How to complete this task:
Nothing in the entries may differ when you return them.
*** Begin section ***
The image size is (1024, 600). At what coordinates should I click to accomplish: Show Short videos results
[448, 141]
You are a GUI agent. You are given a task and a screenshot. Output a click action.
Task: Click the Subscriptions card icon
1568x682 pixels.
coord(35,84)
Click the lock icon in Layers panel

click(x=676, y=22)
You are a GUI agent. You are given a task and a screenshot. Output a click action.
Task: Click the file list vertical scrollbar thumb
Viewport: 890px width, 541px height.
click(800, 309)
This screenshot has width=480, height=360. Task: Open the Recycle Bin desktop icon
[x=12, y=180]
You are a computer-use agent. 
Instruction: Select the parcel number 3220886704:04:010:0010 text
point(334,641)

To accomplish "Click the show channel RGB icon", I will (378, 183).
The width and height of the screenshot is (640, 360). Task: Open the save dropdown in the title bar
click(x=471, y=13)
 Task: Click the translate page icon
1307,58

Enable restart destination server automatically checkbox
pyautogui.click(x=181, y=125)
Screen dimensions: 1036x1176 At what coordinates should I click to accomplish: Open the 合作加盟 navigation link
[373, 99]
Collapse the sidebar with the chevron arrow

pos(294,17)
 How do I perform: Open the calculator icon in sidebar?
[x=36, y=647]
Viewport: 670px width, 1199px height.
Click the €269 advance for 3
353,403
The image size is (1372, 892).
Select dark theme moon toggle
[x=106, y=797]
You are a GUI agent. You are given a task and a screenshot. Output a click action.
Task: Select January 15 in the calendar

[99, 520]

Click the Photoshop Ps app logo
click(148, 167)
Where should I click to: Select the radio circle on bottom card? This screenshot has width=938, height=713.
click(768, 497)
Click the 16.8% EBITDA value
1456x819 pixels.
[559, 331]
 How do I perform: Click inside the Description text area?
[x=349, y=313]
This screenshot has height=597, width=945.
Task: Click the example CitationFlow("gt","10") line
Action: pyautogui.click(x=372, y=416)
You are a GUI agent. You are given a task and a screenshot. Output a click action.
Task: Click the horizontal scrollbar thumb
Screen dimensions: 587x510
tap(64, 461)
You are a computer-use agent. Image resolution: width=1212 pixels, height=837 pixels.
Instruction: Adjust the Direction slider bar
*** End section ***
Result of the task:
The image size is (1024, 600). At what coordinates should I click to accomplish: Show Short videos results
[448, 141]
You are a GUI agent. You are given a task and a screenshot. Output a click action.
Task: Click the Subscriptions card icon
1568x682 pixels.
coord(35,84)
Click the lock icon in Layers panel

click(x=676, y=22)
You are a GUI agent. You are given a task and a screenshot. Output a click action.
Task: Click the file list vertical scrollbar thumb
Viewport: 890px width, 541px height.
click(800, 309)
This screenshot has width=480, height=360. Task: Open the Recycle Bin desktop icon
[x=12, y=180]
You are a computer-use agent. 
Instruction: Select the parcel number 3220886704:04:010:0010 text
point(334,641)

To accomplish "Click the show channel RGB icon", I will (378, 183).
The width and height of the screenshot is (640, 360). Task: Open the save dropdown in the title bar
click(x=471, y=13)
 Task: Click the translate page icon
1307,58

Enable restart destination server automatically checkbox
pyautogui.click(x=181, y=125)
Screen dimensions: 1036x1176 At what coordinates should I click to accomplish: Open the 合作加盟 navigation link
[373, 99]
Collapse the sidebar with the chevron arrow

pos(294,17)
 How do I perform: Open the calculator icon in sidebar?
[x=36, y=647]
Viewport: 670px width, 1199px height.
Click the €269 advance for 3
353,403
The image size is (1372, 892).
Select dark theme moon toggle
[x=106, y=797]
You are a GUI agent. You are given a task and a screenshot. Output a click action.
Task: Select January 15 in the calendar

[99, 520]

Click the Photoshop Ps app logo
click(148, 167)
Where should I click to: Select the radio circle on bottom card? This screenshot has width=938, height=713.
click(768, 497)
Click the 16.8% EBITDA value
1456x819 pixels.
[559, 331]
 How do I perform: Click inside the Description text area?
[x=349, y=313]
This screenshot has height=597, width=945.
Task: Click the example CitationFlow("gt","10") line
Action: pyautogui.click(x=372, y=416)
You are a GUI agent. You are given a task and a screenshot. Output a click action.
Task: Click the horizontal scrollbar thumb
Screen dimensions: 587x510
tap(64, 461)
You are a computer-use agent. Image resolution: width=1212 pixels, height=837 pixels.
Instruction: Adjust the Direction slider bar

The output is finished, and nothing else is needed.